*** Records supplied ***
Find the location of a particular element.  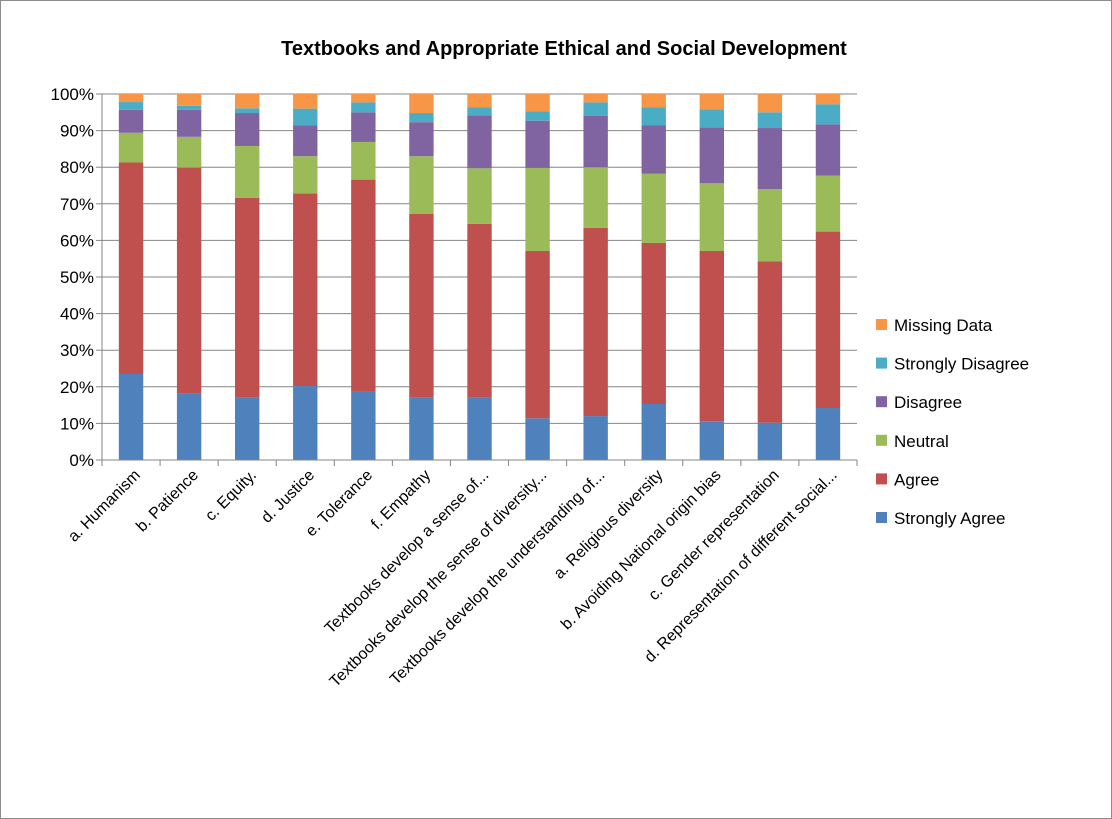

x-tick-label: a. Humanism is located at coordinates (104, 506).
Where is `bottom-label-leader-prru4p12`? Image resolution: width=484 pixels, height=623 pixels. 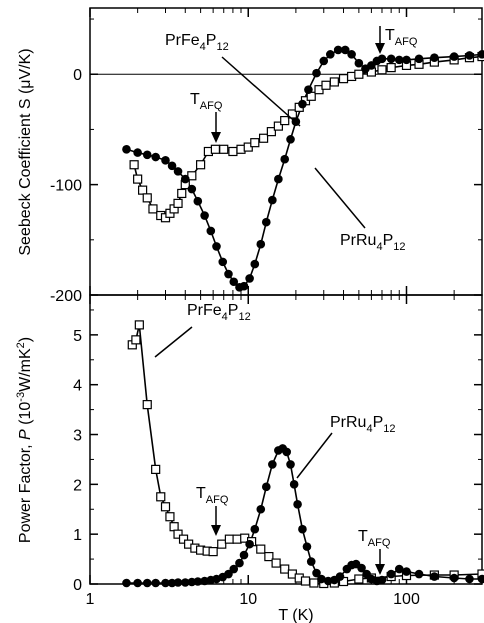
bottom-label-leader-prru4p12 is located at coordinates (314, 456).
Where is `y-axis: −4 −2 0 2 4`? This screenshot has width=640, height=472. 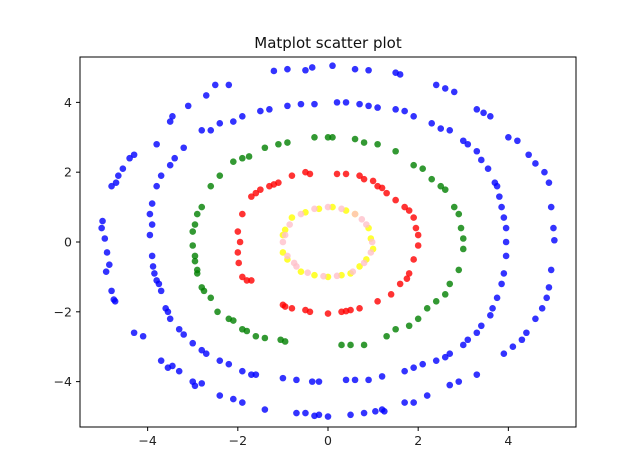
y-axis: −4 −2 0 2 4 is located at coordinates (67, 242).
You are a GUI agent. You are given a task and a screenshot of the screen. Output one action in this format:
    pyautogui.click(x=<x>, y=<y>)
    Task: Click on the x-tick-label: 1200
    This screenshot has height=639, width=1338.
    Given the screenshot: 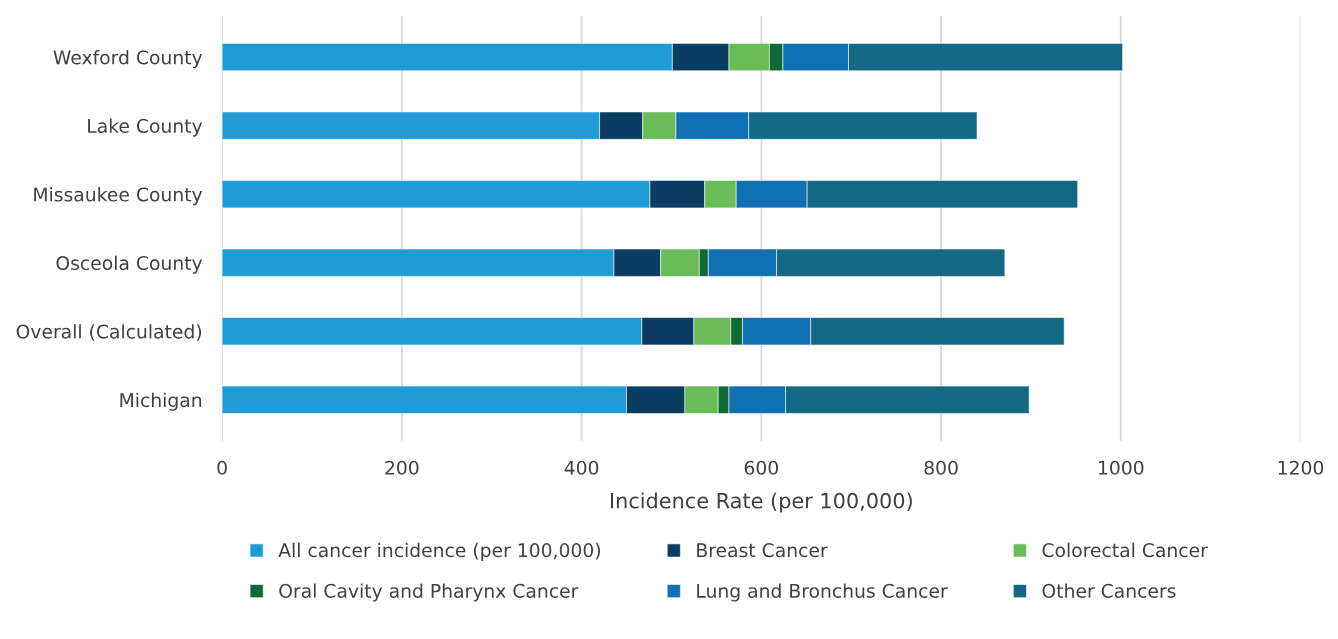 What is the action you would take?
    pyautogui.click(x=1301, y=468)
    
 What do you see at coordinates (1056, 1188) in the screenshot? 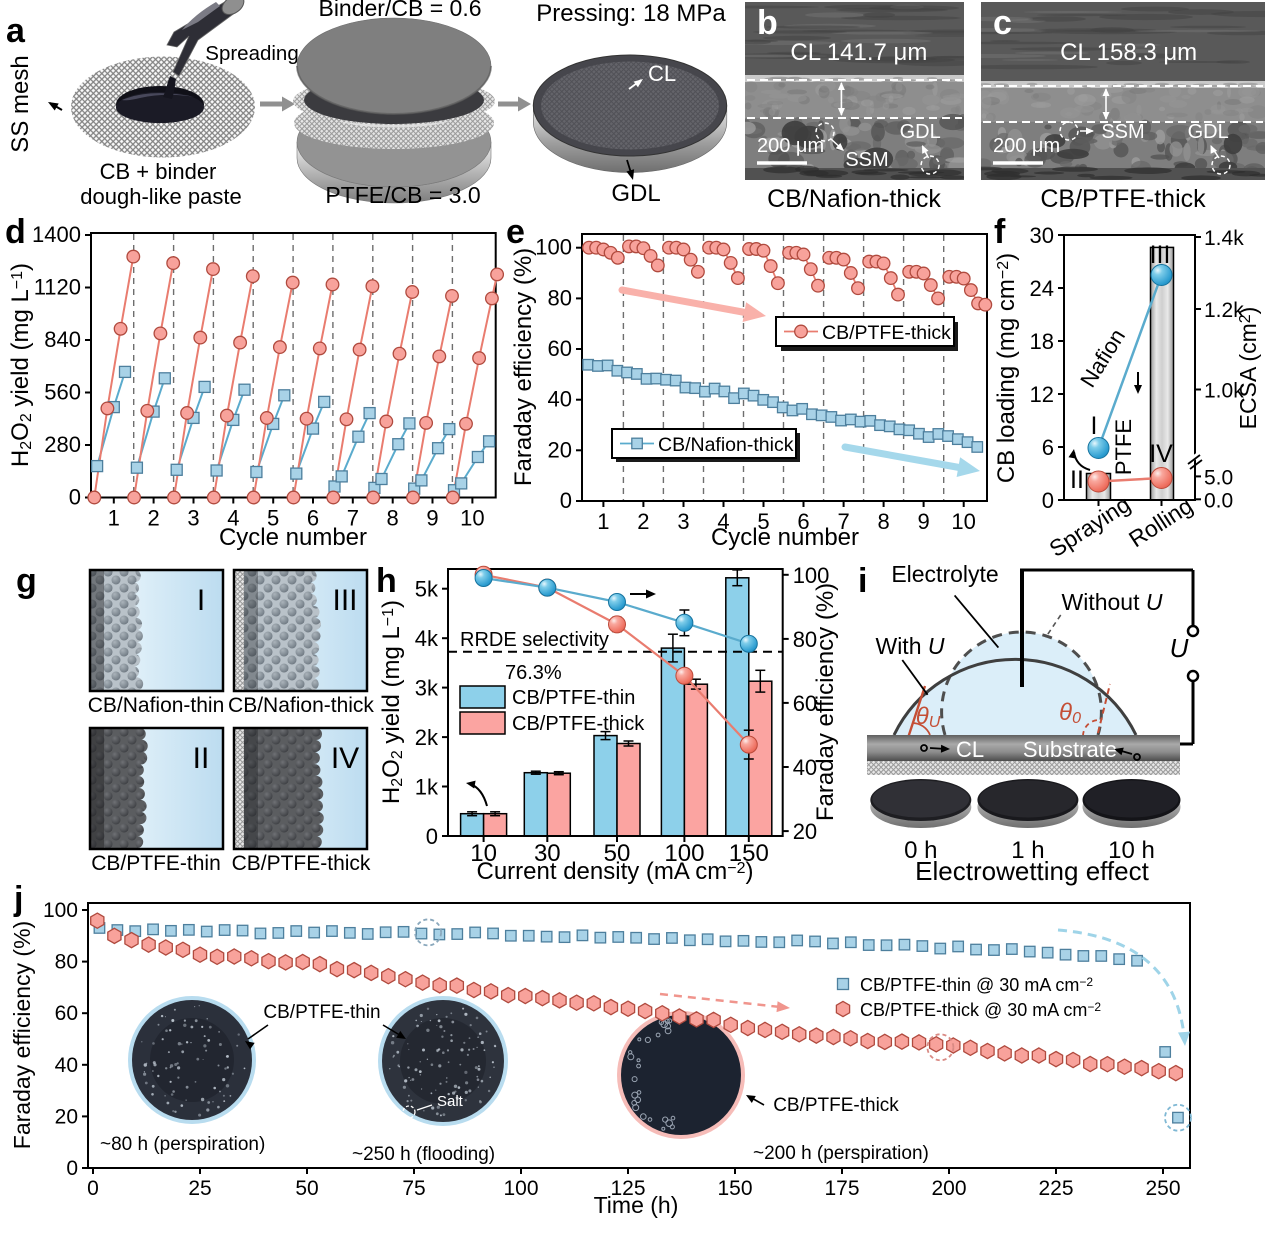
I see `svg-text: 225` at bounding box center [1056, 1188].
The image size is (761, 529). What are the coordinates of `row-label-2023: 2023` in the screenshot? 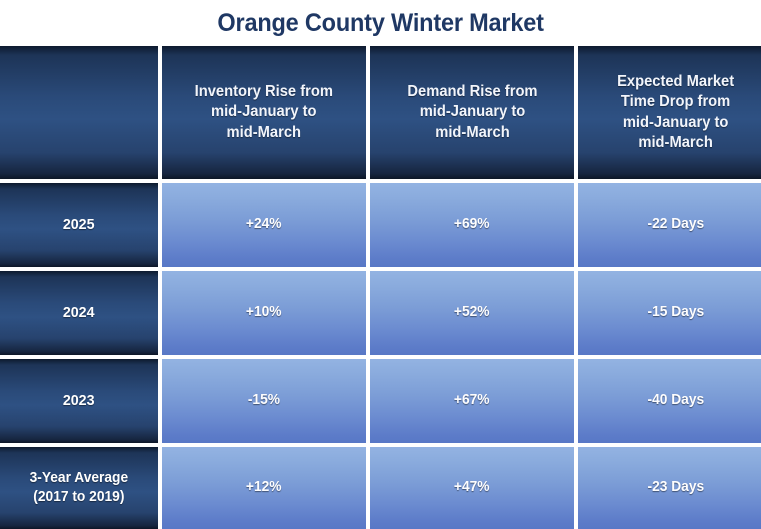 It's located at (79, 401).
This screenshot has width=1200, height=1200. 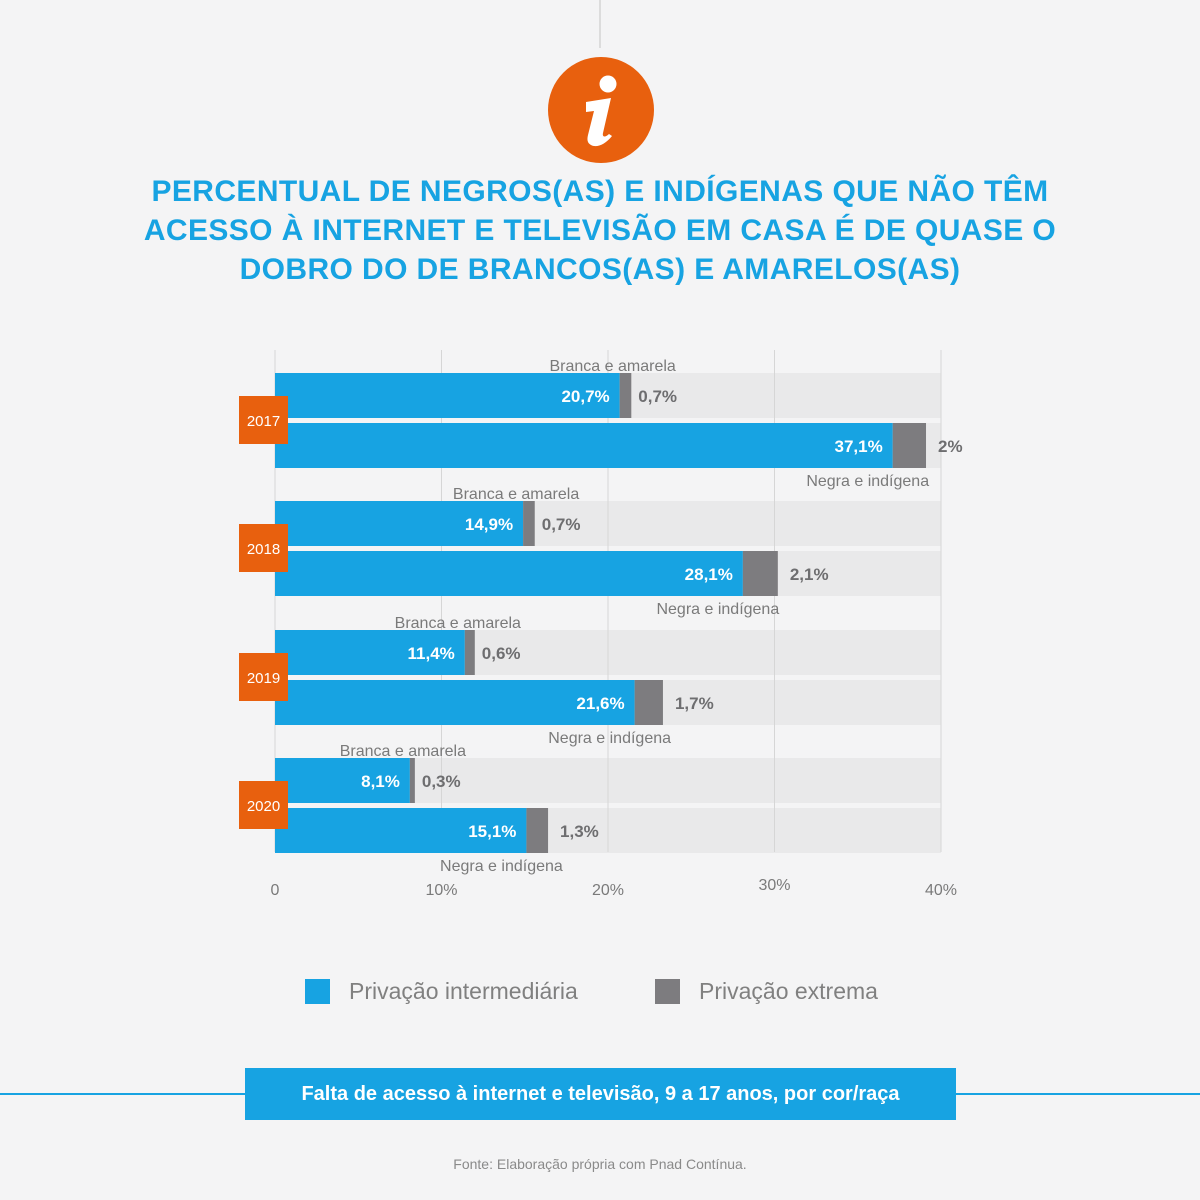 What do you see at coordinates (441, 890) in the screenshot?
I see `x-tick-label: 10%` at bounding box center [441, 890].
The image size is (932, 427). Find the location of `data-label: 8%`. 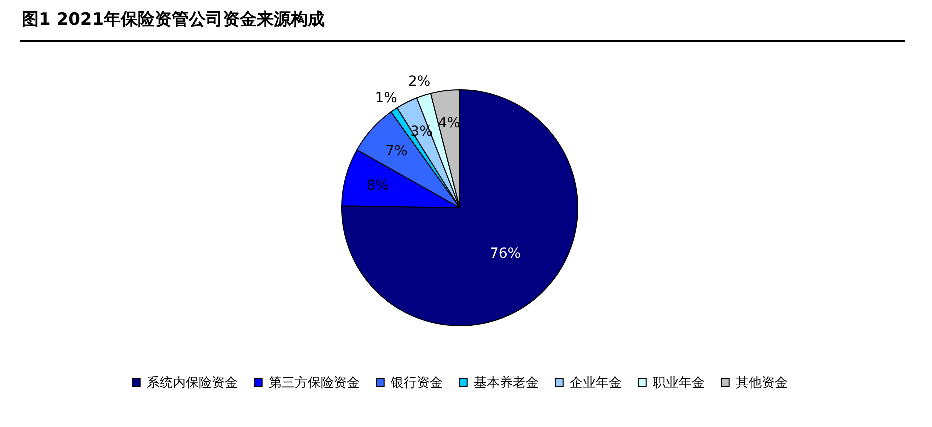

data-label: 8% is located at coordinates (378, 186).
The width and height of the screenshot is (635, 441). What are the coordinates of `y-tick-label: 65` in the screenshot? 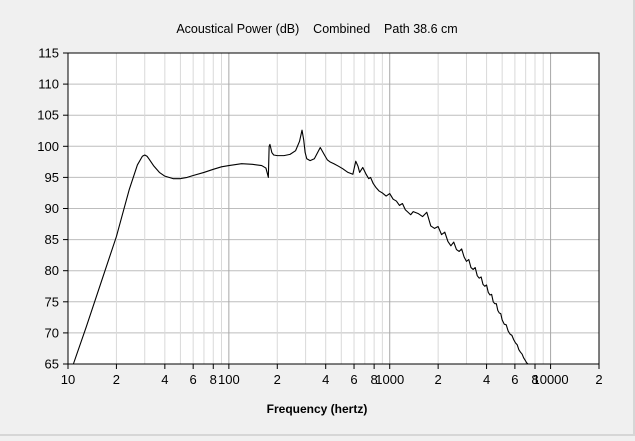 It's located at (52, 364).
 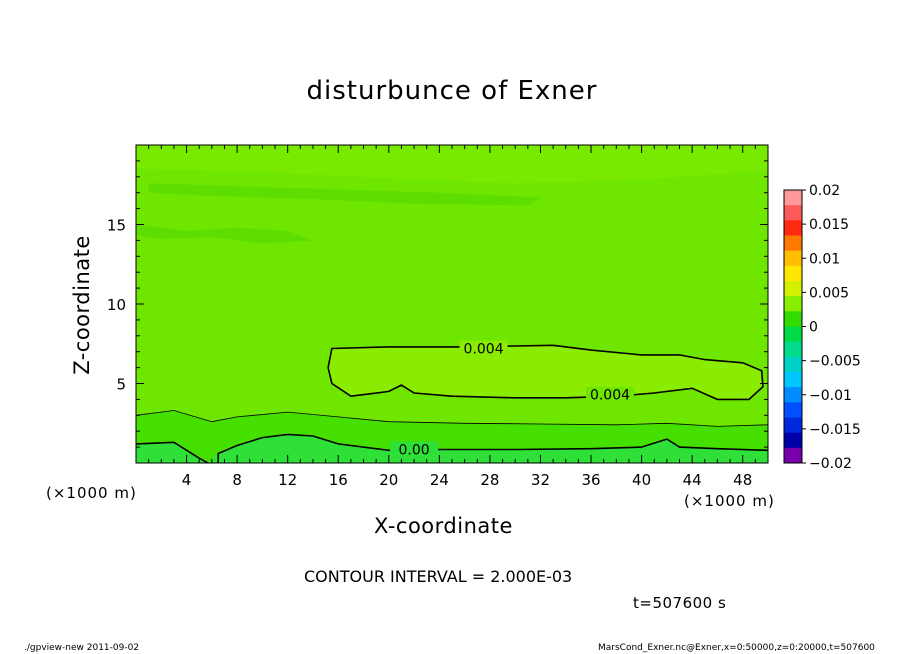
*** End of Records supplied ***
Lay out everything in the material from the line containing "has width=640, height=472." down to the line containing "y-axis: −4 −2 0 2 4 is" as a Markdown table with the columns Row and Material line, skipping blank lines. Leave the pictures out.

Exercise response:
| Row | Material line |
|---|---|
| 1 | Where is `y-axis: −4 −2 0 2 4`? This screenshot has width=640, height=472.  |
| 2 | y-axis: −4 −2 0 2 4 is located at coordinates (67, 242). |